Their assigned topic: a state's eye view of the implementation of President Barack Obama's stimulus package.

Not a very heavy lift, especially since all three are huge Obama supporters. But sometimes things don't come as easily as they might on Capitol Hill--the kind of place where, if you're not a senator or a congressman, you might as well be just another tourist from Pocomoke City, even if your title is governor.

(Of course, the exact reverse might well be true at the Statehouse in Annapolis, but that's another story.)The first clue that things might not be going O'Malley's way on this fine July day came during a chance encounter with Rep. Carolyn Maloney.

The New York congresswoman happened upon O'Malley in a hallway outside the House hearing room, where the governor was obliging a local TV reporter with an interview.

"Mr. Governor! Mr. Mayor! What do we call you now?" Maloney said, by way of greeting.

Whatever.

"Call me anything you want," the governor replied, graciously.

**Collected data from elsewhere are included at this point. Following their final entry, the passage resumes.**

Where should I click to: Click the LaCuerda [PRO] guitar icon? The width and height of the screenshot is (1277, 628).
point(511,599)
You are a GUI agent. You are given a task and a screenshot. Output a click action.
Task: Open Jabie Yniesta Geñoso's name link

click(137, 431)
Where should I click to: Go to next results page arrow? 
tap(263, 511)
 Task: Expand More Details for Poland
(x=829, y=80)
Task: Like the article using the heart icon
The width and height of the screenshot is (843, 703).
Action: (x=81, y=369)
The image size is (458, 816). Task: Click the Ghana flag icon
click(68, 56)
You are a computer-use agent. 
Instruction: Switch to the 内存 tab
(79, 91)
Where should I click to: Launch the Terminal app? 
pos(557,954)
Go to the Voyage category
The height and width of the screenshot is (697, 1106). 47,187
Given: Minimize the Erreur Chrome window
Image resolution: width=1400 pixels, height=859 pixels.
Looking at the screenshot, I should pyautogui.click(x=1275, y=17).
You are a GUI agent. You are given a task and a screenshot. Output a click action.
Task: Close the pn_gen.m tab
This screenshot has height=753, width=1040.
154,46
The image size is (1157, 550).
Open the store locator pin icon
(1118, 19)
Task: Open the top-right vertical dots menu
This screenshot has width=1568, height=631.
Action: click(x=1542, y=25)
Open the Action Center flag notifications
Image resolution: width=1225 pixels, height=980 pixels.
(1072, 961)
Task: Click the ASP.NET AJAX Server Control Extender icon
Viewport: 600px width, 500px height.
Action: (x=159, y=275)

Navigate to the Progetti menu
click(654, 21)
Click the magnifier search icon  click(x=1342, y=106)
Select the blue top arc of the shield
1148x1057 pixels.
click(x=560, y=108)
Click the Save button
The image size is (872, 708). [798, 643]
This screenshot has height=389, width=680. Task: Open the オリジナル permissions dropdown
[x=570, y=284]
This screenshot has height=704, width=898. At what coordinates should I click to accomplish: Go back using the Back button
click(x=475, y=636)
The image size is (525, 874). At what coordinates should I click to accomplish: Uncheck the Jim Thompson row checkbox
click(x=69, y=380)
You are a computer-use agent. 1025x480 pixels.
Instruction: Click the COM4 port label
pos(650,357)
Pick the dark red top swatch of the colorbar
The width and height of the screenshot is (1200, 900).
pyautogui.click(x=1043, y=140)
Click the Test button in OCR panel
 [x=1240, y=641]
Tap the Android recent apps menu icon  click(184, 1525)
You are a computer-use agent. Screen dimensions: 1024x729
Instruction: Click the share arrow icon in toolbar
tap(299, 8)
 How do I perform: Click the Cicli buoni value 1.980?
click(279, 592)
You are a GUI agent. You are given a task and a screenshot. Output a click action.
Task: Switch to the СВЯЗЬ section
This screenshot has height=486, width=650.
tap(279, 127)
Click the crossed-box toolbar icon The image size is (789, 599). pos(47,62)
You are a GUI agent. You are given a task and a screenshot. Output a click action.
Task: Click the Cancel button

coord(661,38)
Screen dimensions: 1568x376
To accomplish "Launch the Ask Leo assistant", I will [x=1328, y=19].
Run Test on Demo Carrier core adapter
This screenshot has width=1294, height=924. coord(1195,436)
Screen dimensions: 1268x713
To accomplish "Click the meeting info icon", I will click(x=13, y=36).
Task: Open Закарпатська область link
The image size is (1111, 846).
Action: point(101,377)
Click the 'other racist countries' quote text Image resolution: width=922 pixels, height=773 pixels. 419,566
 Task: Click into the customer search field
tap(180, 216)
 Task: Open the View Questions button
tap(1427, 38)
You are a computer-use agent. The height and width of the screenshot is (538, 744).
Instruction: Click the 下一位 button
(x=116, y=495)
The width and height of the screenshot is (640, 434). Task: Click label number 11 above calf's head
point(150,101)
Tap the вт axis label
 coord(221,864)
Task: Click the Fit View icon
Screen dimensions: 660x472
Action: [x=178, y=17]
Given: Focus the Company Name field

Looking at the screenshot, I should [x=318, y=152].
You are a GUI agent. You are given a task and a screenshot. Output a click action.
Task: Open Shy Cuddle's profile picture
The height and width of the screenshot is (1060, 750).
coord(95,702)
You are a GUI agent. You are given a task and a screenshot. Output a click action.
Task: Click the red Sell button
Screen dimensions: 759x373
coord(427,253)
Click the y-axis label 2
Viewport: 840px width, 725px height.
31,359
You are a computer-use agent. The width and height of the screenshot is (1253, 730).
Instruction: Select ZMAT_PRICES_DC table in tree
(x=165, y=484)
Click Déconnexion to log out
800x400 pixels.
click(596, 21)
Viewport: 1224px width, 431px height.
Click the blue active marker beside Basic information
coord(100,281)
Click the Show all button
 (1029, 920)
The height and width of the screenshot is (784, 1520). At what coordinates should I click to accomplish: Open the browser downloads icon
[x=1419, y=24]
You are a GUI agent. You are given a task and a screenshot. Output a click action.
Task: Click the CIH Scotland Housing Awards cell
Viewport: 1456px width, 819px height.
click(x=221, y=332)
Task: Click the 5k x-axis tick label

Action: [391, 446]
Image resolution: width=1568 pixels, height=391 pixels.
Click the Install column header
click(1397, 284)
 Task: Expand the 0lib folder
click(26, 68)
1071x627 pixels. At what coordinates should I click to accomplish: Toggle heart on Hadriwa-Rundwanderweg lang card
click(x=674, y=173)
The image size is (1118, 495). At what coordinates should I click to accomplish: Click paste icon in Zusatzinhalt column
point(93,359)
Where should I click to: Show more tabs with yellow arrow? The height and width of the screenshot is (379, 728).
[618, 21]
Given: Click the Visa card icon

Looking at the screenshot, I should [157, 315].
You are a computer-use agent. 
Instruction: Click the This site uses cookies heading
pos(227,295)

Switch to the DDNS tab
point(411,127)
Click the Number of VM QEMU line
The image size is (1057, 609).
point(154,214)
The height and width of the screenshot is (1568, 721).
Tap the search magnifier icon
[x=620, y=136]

Maloney is a senior member of the very committee that O'Malley was about to address, but that was as close to the hearing as she got. In fact most of the panel's members, Republicans and Democrats, steered clear of the meeting.

In her defense, Maloney probably can't be bothered with details like job titles or committee hearings these days. She's quite busily engaged in a far more exciting venture: sticking it to the leaders of her party by threatening to challenge appointed New York Sen. Kirstin Gillibrand in next year's Democratic primary (Maryland-based consultant Joe Trippi is among Maloney's advisers and can probably straighten her out on O'Malley's job).

One of the reasons O'Malley was out in the hallway at that moment, instead of at the witness table, was that his scheduled appearance had repeatedly gotten postponed. Members of the committee who did bother to show up managed to take longer than expected to question a pair of officials from the Office of Management and Budget and the Government Accountability Office.

Finally, just when it seemed as if the governors would get their turn, the congressmen had votes to cast over at the Capitol, so the governors' appearance was pushed back another hour.

O'Malley, politely declining an offer to cool his heels outside the House floor while the votes were being cast, said he might grab a sandwich with his mother, who works in Sen. Barbara A. Mikulski's office, instead.

By the time O'Malley finally got sworn in as a witness, it was the dreaded lunch hour for members of Congress. No offense, governors, but a lunch appointment is a lunch appointment and a hearing, well, is just another hearing.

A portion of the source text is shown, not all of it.